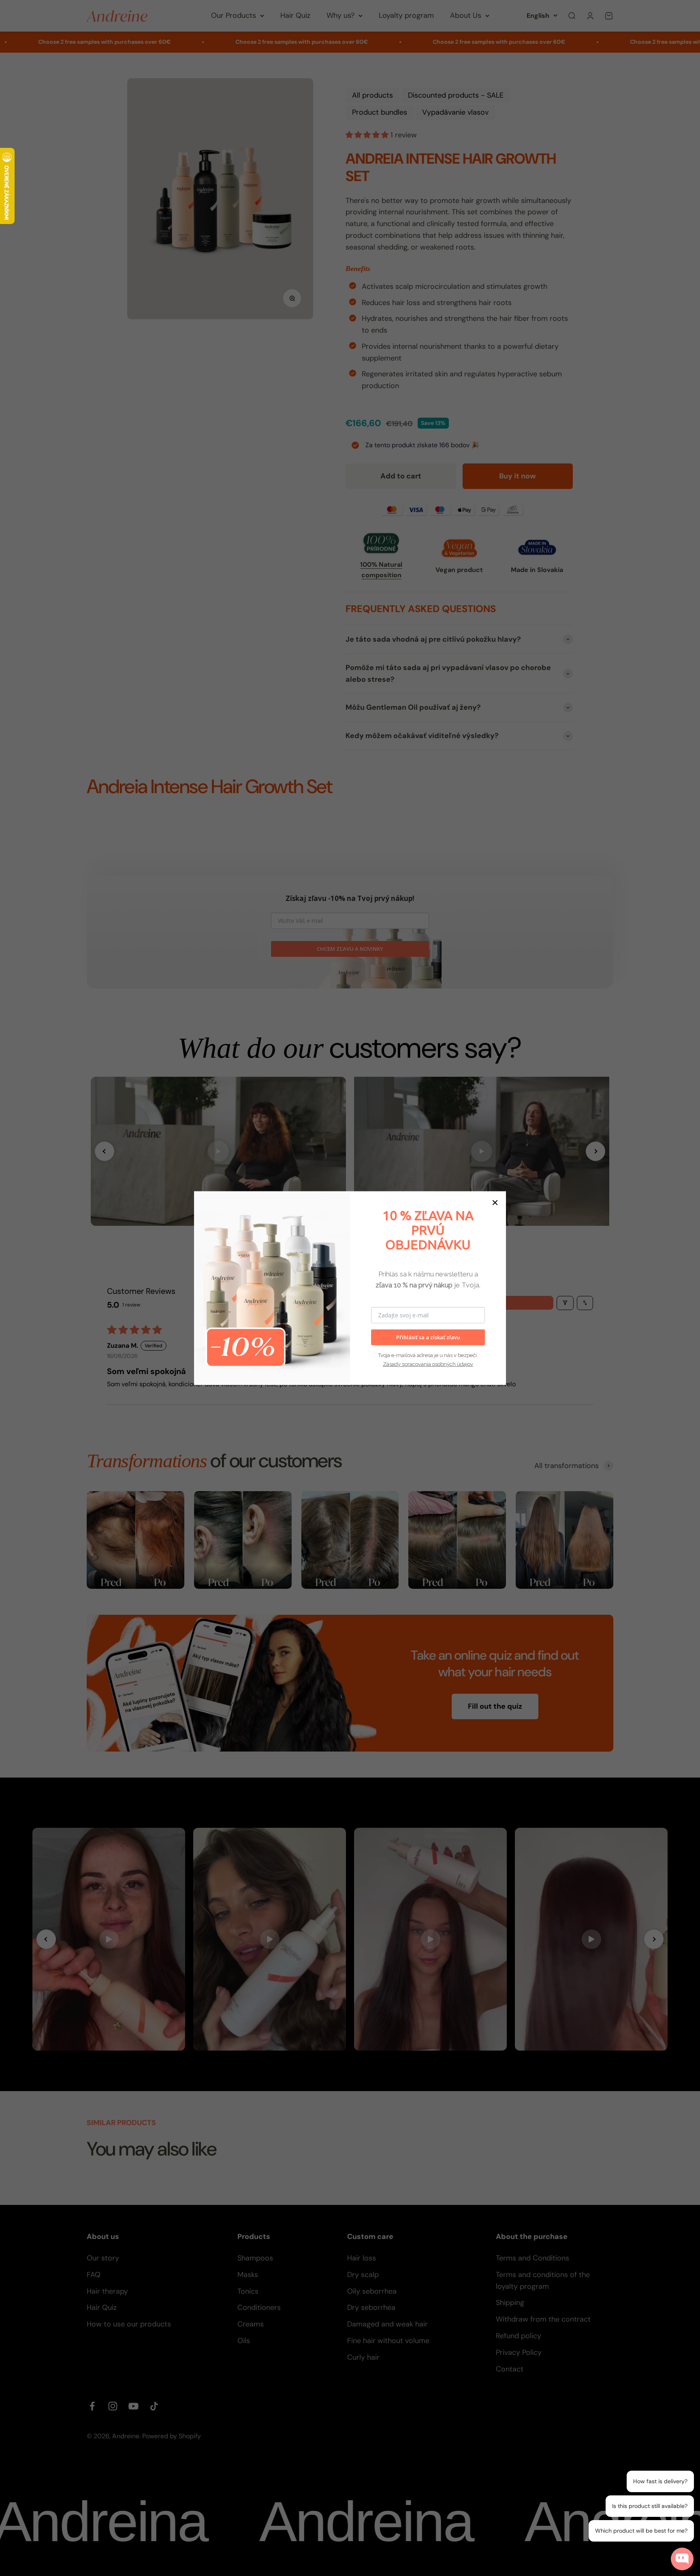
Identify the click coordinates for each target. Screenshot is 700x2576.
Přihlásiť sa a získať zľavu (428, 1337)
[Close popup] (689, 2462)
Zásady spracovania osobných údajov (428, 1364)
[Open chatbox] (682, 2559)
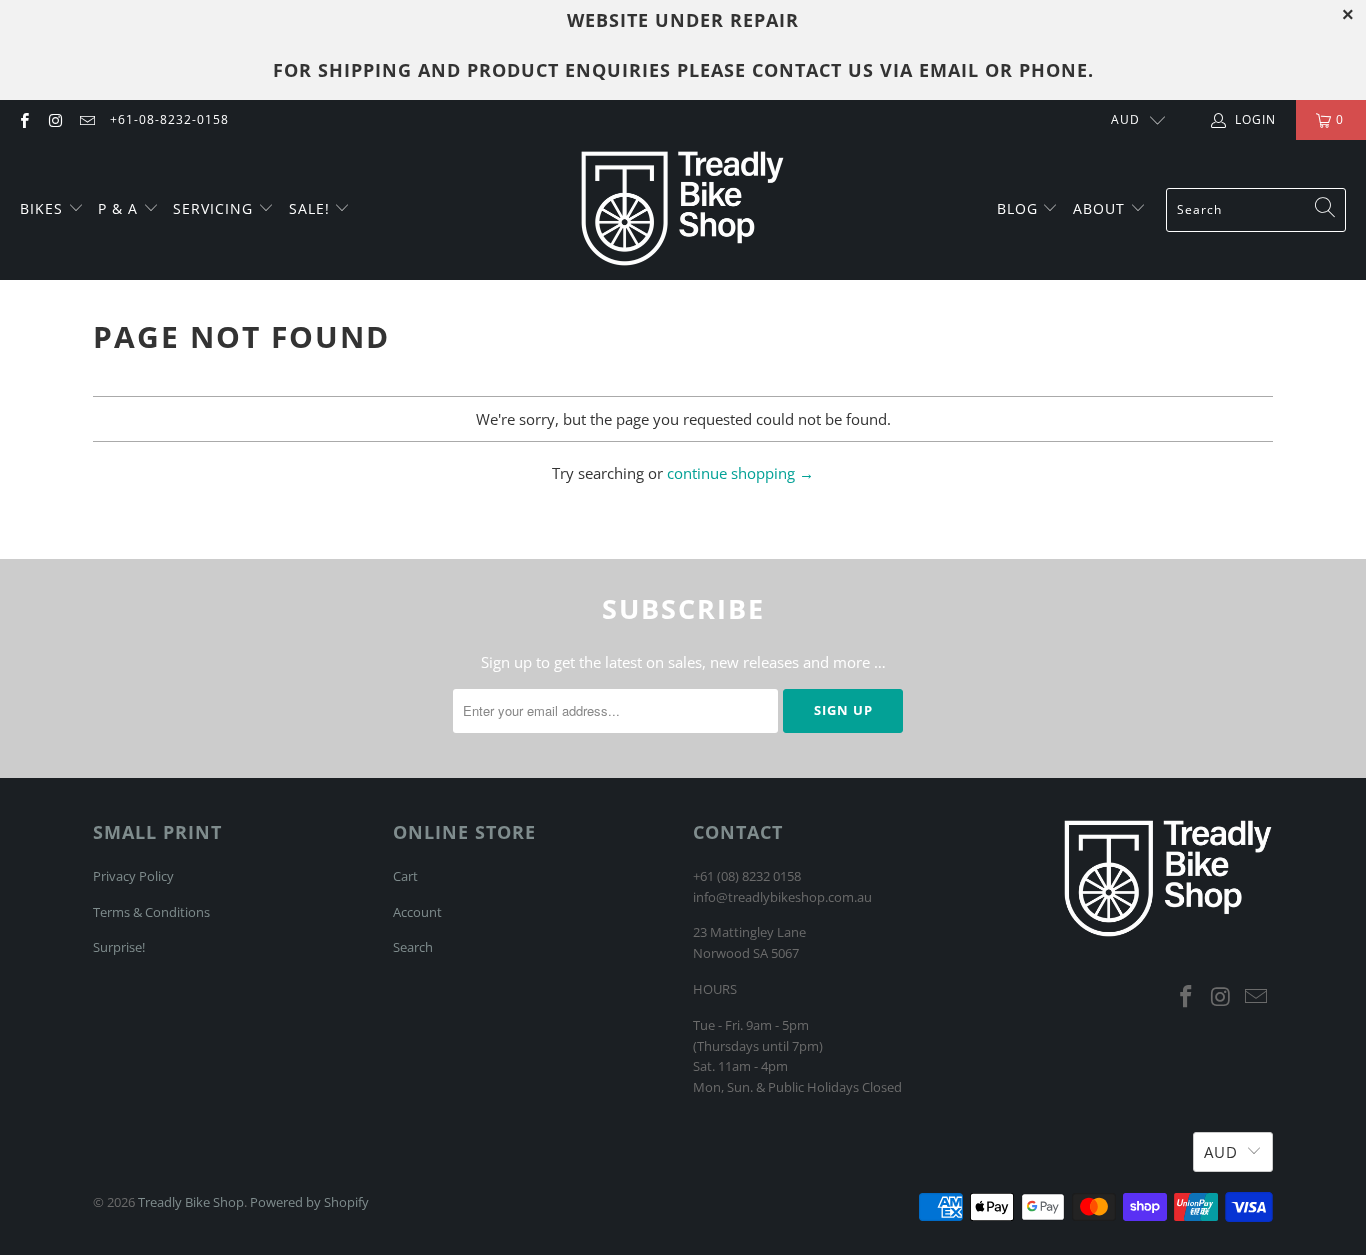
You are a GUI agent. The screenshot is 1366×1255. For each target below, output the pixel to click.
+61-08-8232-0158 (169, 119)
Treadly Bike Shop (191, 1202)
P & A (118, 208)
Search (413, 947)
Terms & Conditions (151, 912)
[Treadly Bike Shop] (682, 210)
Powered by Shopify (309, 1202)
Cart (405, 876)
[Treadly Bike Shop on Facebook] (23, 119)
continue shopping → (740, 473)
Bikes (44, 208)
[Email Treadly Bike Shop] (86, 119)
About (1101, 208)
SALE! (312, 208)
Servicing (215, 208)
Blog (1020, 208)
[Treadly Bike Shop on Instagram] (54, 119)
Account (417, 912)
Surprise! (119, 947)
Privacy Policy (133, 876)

◆ ◆ ◆ ◆ ◆ ◆ ◆

▸ **To do**: What do the entries above read from the line containing "[Close popup] (689, 2462)" through the line containing "[Treadly Bike Shop on Facebook] (23, 119)"? Output those lines exactly, both ends included, with the pictures left out.

▸ **Result**:
[Close popup] (689, 2462)
Zásady spracovania osobných údajov (428, 1364)
[Open chatbox] (682, 2559)
You are a GUI agent. The screenshot is 1366×1255. For each target below, output the pixel to click.
+61-08-8232-0158 (169, 119)
Treadly Bike Shop (191, 1202)
P & A (118, 208)
Search (413, 947)
Terms & Conditions (151, 912)
[Treadly Bike Shop] (682, 210)
Powered by Shopify (309, 1202)
Cart (405, 876)
[Treadly Bike Shop on Facebook] (23, 119)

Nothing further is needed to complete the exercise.